As the youngest player in college hockey last season, the 18-year-old freshman defenseman helped lead the Michigan hockey team — 13-game winners the season prior — to the Frozen Four, all the while wowing Wolverines fans and NHL scouts with his electrifying skating and puck-handling ability.

Soon, the ride will take him to Canada.

On Friday night in Dallas, Texas, Hughes was selected by the Vancouver Canucks with the 7th pick in the 2018 National Hockey League Draft.

Hughes is the highest Michigan draftee since defenseman Jack Johnson was taken third overall by the Carolina Hurricanes in 2005 and is also the second defenseman chosen in this year’s draft after Rasmus Dahlin, who went to the Buffalo Sabres with the No. 1 overall selection.

Joining Hughes in attendance at the American Airlines Center was his entire family, including his brothers Jack — a candidate to be next year’s top NHL draft pick — and Luke, who recently committed to Michigan for 2022. Hughes’ parents were both hockey players as well — father Jim at Providence and mother Ellen at New Hampshire.

After Hughes was drafted, he spoke to NBCSN’s Kathryn Tappen about the impact of his mother, who taught him how to skate when he was little.

“It’s always nice to have parents that know what they’re doing,” he said. “It always makes a difference. I’m obviously grateful to both of them — my mom knows a lot about the game, like I said, I’m grateful.”

Just about every mock draft had Hughes as a top-10 pick, with the most common projections coming in the No. 4-No. 8 range. Considering his skills and production last season, these projections made sense.

Hughes’ standout trait is his skating — many outlets have called him the best pure skater in his class. Blessed with terrific speed and acceleration, he’s a terror in transition, and his puck-handling and passing allow him to quarterback an offense from the blue line effectively.

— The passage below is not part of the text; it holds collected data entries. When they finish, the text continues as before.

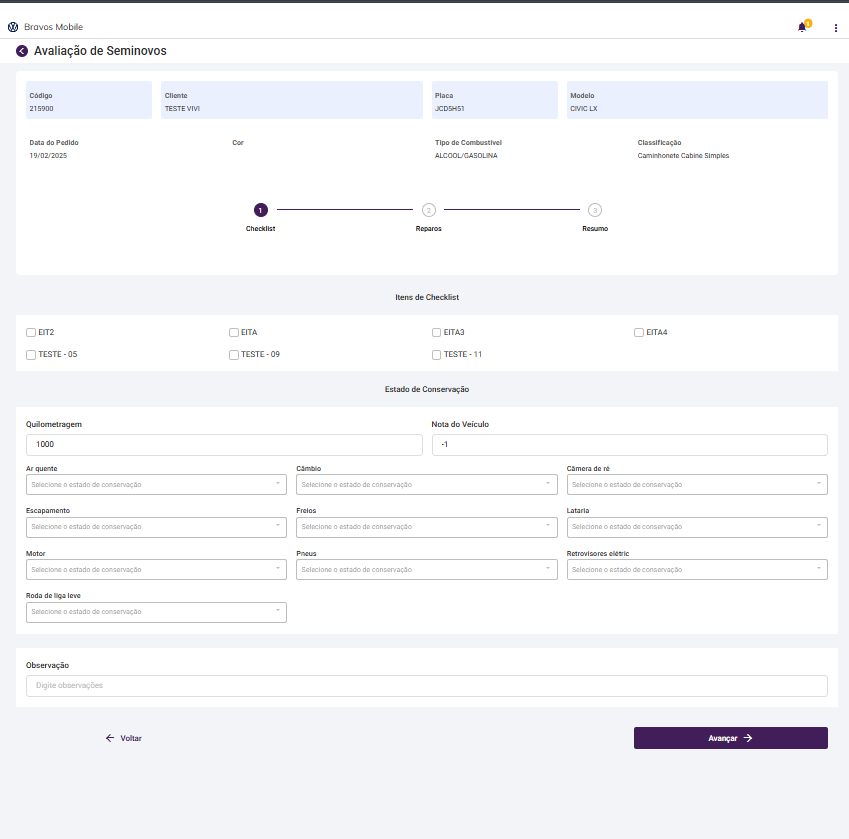This screenshot has width=849, height=839.
Task: Click the Avançar button
Action: [x=730, y=738]
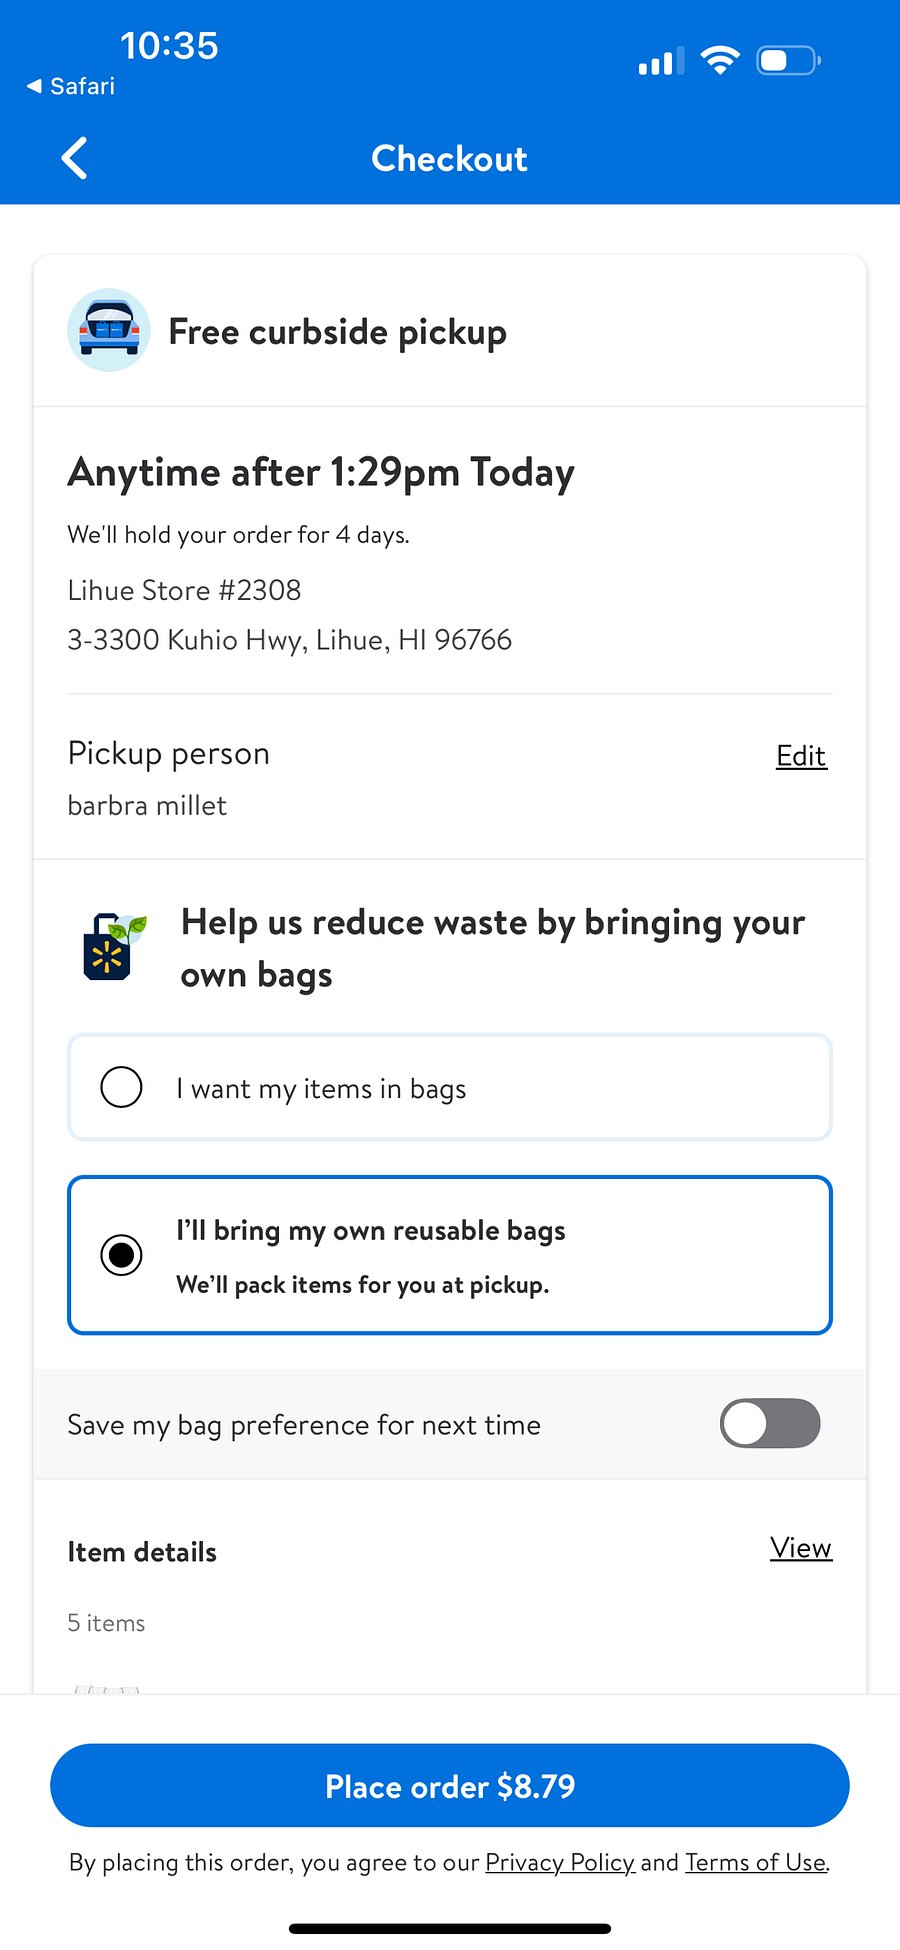Open the Terms of Use link
The width and height of the screenshot is (900, 1950).
click(x=756, y=1862)
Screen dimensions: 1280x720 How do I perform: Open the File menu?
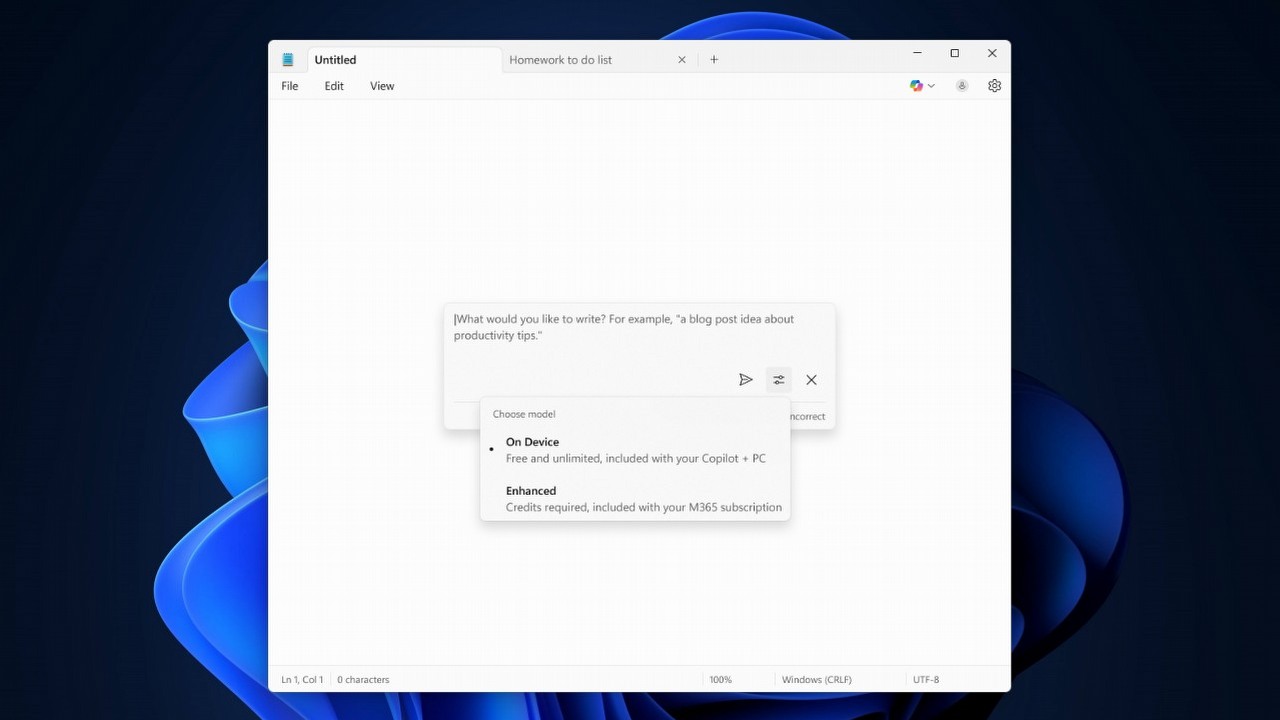(x=289, y=86)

His elite skating does come with a cost — at just 5-foot-9, Hughes lacks the size many desire from a defenseman and can be outmuscled at times. But he compensates for it with superior awareness and savvy anticipation, and pairing him with a larger, more physical blue-liner — such as his partnership with Joseph Cecconi last season — neutralizes many of Hughes’ weaknesses.

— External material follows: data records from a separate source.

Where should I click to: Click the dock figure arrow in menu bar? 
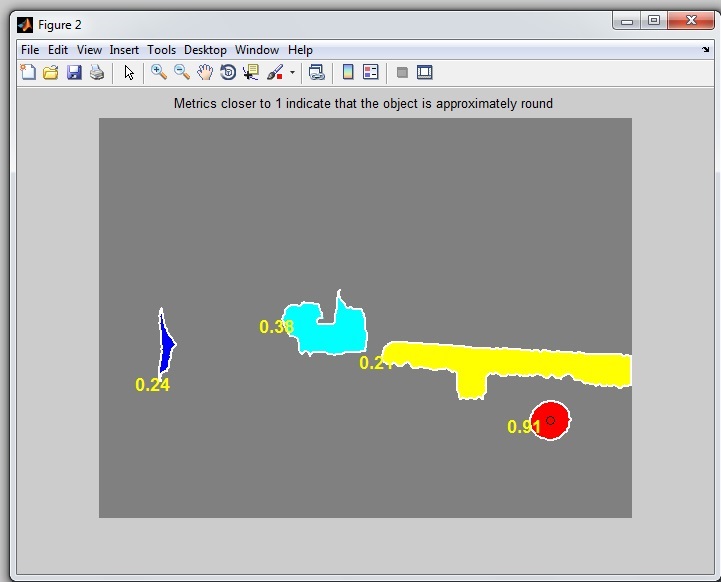705,49
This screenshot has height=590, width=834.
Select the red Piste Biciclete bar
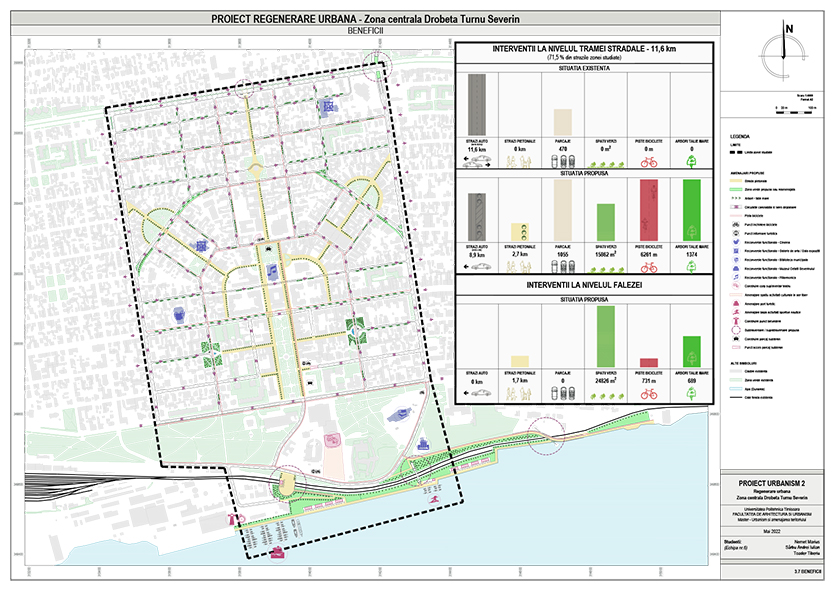(648, 208)
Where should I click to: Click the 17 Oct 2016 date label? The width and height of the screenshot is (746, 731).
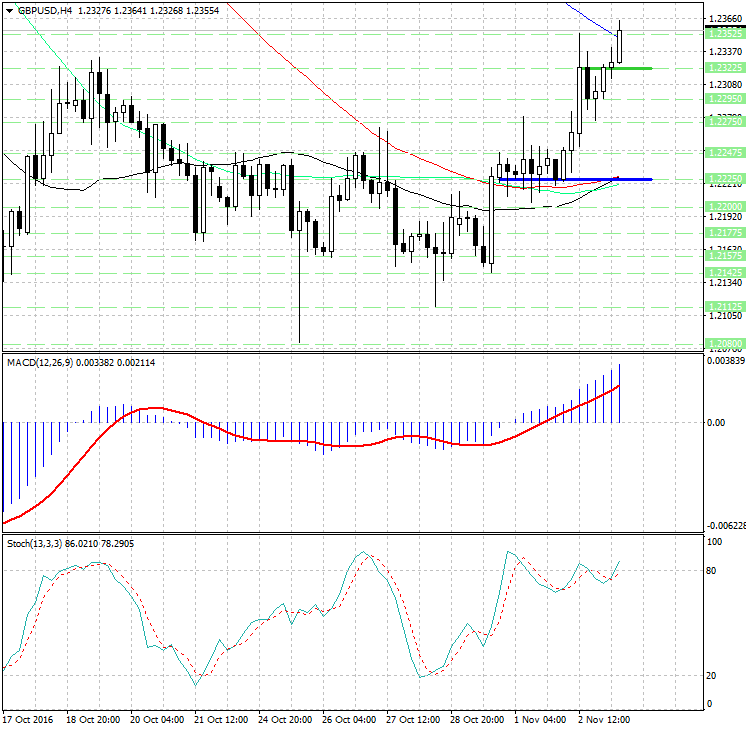[x=27, y=720]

Hughes’ talent culminated last season into five goals and a team-high 24 assists, as well as selections to the All-Big Ten Second Team and All-Freshman Team. After Michigan’s season came to an end, he was named to the United States national team at the World Championships as the only college player on the roster, contributing to a bronze-medal finish for the Americans.

It’s not yet clear what Hughes’ next move will be. Most analysts believe he’s in need of at least one more year of in college in order to get stronger and develop his defensive game. His performance with Team USA, however, hints that he isn’t far off from being NHL-ready.

But for now, Hughes seems to just be enjoying it all.

“Obviously, I’m very proud,” Hughes said. “I’ve heard a lot of great things about Vancouver, it’s obviously a hockey market. I’m really excited, and it’s a dream come true. Honestly, I don’t know what to say right now.”